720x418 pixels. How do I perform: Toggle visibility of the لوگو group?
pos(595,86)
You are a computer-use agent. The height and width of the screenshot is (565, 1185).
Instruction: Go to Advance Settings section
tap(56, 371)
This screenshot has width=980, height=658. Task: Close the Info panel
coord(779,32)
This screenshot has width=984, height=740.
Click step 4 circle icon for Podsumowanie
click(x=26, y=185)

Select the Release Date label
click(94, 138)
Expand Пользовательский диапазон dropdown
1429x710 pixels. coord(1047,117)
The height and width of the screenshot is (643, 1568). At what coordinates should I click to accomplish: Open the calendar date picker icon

• **What to produce**
Reproduce exactly every line between the line with "Instruction: Go to Advance Settings section" and the last line of the records above, both included.

• **Task result**
Instruction: Go to Advance Settings section
tap(56, 371)
This screenshot has width=980, height=658. Task: Close the Info panel
coord(779,32)
This screenshot has width=984, height=740.
Click step 4 circle icon for Podsumowanie
click(x=26, y=185)

Select the Release Date label
click(94, 138)
Expand Пользовательский диапазон dropdown
1429x710 pixels. coord(1047,117)
The height and width of the screenshot is (643, 1568). At what coordinates should I click to accomplish: Open the calendar date picker icon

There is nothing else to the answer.